Корин махнул рукой и отошел.

...На пересылке в Рузаевке они сидели второй месяц. Будущее по-прежнему было в тумане. Говорили, что здесь формируется этап. Соберут несколько тысяч, а потом двинут в лагерь.

Это было похоже на правду. Почти каждый день в камеру приходили новые люди: из Минска, с Прибалтики, с юга. Сначала, когда их было пятеро, камера угнетала размерами. Они спали, сбившись в кучу, на нижних нарах, у окна. Теперь они рады были бы лечь посвободнее, но не хватало места. И нижние, и верхние - бесконечные - нары были забиты до отказа. Спать полагалось на боку, а поворачиваться - так острили в камере - только по команде.

О соседних камерах знали мало. Иногда случайно встречались, когда выводили на прогулку, - надзиратели смотрели на это сквозь пальцы, не то что в следственной. Иногда перестукивались, но лениво, от нечего делать: в общем, народ был тот же, политические, и все прибывал. Этап, похоже, готовился крупный.

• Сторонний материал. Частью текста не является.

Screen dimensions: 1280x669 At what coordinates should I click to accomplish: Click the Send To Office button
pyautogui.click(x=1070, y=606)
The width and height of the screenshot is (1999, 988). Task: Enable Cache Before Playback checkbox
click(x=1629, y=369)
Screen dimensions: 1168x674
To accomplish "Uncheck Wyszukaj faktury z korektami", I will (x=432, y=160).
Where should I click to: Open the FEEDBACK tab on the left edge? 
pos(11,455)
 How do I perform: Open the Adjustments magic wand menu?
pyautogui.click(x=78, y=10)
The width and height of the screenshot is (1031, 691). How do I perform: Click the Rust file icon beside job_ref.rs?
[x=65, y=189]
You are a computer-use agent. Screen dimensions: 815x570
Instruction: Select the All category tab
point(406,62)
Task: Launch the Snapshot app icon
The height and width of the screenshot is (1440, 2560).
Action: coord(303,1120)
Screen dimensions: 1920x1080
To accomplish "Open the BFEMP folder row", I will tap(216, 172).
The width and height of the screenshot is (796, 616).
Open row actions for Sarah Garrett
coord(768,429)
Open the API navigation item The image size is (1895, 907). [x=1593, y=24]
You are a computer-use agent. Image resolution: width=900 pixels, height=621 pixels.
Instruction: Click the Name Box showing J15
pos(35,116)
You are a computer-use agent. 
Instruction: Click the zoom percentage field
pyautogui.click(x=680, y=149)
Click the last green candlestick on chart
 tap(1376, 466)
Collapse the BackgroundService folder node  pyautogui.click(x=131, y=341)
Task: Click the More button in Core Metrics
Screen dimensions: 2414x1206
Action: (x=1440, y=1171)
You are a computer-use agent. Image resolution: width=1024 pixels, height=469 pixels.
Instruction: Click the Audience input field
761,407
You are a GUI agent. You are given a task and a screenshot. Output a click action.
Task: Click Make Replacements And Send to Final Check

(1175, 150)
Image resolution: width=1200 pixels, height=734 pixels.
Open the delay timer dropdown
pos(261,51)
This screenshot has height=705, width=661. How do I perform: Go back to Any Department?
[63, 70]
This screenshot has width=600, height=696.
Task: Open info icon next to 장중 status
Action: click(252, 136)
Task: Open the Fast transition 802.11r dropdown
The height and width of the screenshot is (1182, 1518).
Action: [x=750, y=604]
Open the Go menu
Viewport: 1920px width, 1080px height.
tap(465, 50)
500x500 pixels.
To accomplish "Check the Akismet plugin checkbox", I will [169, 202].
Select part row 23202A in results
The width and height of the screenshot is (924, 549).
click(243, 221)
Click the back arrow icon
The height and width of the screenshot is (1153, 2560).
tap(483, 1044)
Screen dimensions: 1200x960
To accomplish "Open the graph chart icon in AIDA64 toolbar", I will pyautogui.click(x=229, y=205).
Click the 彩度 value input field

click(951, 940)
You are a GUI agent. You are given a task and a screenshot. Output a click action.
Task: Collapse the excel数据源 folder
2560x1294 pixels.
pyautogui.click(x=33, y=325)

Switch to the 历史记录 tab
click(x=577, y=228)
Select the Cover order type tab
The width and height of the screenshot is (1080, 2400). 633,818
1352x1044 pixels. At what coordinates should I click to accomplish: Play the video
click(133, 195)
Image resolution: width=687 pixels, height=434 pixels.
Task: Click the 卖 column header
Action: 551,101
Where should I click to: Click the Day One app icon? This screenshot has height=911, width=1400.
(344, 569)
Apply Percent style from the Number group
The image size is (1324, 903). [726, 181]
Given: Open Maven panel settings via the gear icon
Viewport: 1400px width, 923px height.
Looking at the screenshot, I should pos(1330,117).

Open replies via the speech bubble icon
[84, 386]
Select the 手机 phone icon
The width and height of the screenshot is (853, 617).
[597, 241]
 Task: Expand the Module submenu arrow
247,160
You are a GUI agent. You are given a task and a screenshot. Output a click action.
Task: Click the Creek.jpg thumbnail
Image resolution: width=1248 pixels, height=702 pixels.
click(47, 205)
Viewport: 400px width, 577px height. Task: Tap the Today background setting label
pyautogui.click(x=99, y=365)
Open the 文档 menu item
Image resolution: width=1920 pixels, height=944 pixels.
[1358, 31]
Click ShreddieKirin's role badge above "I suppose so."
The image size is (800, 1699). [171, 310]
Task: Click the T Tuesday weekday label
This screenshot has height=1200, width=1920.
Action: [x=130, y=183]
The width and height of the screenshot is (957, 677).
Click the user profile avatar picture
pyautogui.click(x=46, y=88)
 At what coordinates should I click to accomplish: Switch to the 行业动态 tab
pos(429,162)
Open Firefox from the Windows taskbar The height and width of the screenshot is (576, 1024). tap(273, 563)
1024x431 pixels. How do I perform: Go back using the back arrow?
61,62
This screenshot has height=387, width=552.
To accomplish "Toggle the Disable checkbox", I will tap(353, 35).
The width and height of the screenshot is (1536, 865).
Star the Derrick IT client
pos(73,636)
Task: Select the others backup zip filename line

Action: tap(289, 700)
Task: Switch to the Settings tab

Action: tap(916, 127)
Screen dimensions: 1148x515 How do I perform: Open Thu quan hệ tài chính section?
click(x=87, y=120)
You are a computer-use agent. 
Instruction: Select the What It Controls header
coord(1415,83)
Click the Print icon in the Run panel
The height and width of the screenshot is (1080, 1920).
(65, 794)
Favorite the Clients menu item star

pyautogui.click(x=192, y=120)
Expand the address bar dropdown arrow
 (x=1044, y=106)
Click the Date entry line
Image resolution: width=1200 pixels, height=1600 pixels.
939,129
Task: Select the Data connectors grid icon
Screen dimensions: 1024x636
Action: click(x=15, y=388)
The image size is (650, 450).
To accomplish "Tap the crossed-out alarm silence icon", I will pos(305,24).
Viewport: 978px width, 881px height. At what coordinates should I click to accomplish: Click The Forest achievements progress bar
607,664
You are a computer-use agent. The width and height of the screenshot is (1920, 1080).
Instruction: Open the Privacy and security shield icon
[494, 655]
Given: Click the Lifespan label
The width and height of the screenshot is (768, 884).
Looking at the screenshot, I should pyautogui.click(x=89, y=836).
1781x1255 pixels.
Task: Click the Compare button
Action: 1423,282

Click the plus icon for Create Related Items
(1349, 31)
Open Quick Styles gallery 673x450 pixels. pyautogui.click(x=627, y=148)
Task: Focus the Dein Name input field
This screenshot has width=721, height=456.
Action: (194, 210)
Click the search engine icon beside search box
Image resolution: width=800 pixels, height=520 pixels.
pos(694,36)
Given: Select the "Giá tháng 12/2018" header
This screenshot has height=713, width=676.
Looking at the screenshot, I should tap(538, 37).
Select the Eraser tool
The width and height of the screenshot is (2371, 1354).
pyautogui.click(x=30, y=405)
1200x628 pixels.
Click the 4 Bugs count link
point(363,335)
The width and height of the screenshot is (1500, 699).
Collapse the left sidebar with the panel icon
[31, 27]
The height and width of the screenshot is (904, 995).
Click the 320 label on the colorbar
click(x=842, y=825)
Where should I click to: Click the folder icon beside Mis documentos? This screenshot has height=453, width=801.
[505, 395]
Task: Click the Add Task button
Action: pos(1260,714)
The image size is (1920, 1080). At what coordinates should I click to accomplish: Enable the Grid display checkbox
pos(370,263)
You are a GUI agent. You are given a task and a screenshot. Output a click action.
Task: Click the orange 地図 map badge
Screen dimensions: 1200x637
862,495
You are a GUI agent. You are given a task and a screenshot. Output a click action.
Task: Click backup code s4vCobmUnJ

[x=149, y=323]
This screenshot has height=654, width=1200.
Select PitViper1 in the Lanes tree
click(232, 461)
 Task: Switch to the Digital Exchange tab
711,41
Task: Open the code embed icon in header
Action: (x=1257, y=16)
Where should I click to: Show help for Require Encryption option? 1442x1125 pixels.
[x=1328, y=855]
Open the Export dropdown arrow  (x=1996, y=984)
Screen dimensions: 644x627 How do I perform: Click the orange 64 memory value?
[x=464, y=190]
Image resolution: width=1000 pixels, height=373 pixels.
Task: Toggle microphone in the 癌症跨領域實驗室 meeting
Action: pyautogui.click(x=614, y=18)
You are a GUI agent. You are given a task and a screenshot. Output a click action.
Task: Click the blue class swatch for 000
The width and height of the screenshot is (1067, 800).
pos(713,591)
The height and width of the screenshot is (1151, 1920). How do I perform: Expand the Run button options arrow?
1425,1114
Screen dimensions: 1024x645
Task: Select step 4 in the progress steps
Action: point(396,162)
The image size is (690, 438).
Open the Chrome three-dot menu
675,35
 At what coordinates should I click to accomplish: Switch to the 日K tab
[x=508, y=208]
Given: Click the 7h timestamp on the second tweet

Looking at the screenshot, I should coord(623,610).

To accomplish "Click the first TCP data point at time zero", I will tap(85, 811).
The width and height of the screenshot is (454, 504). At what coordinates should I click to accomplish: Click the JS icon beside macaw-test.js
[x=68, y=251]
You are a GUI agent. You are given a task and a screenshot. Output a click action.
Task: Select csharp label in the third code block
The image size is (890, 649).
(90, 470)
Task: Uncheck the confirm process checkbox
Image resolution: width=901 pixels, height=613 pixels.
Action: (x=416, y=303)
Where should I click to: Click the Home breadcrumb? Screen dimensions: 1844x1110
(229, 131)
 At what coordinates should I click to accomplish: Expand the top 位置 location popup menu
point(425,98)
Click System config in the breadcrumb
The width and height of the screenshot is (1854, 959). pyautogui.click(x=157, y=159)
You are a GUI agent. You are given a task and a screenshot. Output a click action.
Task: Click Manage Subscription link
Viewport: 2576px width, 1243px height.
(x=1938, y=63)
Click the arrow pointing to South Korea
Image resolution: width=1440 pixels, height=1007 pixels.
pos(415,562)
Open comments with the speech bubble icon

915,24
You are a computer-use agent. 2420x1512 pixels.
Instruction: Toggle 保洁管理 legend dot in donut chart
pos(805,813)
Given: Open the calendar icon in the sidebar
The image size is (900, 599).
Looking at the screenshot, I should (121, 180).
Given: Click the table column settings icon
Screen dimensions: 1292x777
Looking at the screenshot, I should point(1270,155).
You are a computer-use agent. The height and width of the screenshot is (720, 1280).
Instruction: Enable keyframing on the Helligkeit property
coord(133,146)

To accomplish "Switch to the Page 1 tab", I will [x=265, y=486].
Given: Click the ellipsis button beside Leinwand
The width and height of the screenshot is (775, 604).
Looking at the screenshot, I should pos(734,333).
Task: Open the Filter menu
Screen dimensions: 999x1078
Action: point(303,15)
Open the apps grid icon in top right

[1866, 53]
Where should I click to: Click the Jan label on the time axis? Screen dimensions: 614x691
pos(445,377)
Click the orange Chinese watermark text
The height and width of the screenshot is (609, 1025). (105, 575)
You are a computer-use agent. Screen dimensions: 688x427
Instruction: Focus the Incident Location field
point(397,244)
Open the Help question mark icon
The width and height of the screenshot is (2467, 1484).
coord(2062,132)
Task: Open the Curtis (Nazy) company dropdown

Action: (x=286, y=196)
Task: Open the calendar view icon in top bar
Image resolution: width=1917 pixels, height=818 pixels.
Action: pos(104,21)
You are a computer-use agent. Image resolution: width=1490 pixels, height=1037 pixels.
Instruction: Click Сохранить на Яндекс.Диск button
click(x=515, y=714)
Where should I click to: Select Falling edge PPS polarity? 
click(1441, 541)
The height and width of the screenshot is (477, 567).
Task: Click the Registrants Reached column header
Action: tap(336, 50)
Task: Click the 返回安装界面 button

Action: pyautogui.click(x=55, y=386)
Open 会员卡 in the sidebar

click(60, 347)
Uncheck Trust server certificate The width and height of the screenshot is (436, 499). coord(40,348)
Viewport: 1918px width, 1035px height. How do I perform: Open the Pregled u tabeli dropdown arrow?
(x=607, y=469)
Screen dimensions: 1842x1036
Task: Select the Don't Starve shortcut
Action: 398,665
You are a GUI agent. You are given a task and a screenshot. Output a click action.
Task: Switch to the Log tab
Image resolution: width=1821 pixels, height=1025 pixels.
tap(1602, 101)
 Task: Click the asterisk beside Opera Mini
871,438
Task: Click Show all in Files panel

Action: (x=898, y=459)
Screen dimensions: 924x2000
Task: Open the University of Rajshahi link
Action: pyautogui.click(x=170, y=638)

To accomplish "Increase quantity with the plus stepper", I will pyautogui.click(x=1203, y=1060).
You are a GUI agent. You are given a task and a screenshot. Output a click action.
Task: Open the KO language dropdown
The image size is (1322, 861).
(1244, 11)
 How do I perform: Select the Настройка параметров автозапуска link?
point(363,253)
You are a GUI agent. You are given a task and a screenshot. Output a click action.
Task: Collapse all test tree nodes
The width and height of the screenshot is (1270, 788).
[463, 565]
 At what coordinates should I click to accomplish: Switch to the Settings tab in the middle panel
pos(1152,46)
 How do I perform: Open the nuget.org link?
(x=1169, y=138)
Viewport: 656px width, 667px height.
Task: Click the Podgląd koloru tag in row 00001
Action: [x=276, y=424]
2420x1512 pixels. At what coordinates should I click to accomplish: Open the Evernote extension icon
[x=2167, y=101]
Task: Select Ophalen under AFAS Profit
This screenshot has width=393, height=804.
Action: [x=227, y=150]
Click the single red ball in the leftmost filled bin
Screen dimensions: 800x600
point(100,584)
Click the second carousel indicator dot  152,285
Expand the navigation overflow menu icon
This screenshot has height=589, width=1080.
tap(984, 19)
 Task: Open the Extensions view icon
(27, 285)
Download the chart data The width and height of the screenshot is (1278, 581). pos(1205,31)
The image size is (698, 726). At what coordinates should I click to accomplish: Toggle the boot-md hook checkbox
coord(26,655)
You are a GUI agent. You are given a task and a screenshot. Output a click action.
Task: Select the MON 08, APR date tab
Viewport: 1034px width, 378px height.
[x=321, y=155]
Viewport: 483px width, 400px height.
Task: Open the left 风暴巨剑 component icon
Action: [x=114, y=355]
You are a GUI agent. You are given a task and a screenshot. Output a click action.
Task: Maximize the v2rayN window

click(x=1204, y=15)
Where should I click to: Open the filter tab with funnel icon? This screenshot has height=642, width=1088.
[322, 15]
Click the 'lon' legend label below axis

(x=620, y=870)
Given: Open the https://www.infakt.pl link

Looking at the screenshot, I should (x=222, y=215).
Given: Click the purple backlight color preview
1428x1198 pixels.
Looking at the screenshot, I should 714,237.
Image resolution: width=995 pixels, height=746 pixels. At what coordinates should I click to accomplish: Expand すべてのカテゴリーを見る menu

Жили однообразно, скучновато. Игр и книжек не давали, боялись, должно быть, что пропадут. Разговаривали о делах, о следствии, но вяло. Как на станции, со случайными попутчиками. Даже и не думалось: хотелось уже скорее приехать на место, осесть крепко - и тогда продумать все, спокойно, не торопясь. Потом эти дни вспоминались райской жизнью, но это уже потом, когда хлебнули лагеря.

От скуки часами смотрели в окно. Окно, хоть и с решеткой, было совсем не тюремное: низкое большое, без козырьков. За ним открывался не кусок голубого неба (если повезет, со звездой), а самый настоящий тюремный двор. Во дворе случались удивительные события: проходила женщина в белом халате, проезжала телега, груженая буханками хлеба, деревья роняли снег. Но даже и без этих, чрезвычайных, происшествий двор был интересен. Каждое утро на угловой вышке менялись солдаты - попки. Надзиратель в сером халате, надетом почему-то по верх шинели, сметал с дорожки снег. К нему подхо дил дежурный офицер с красной повязкой, и они о чем-то разговаривали, громко смеялись.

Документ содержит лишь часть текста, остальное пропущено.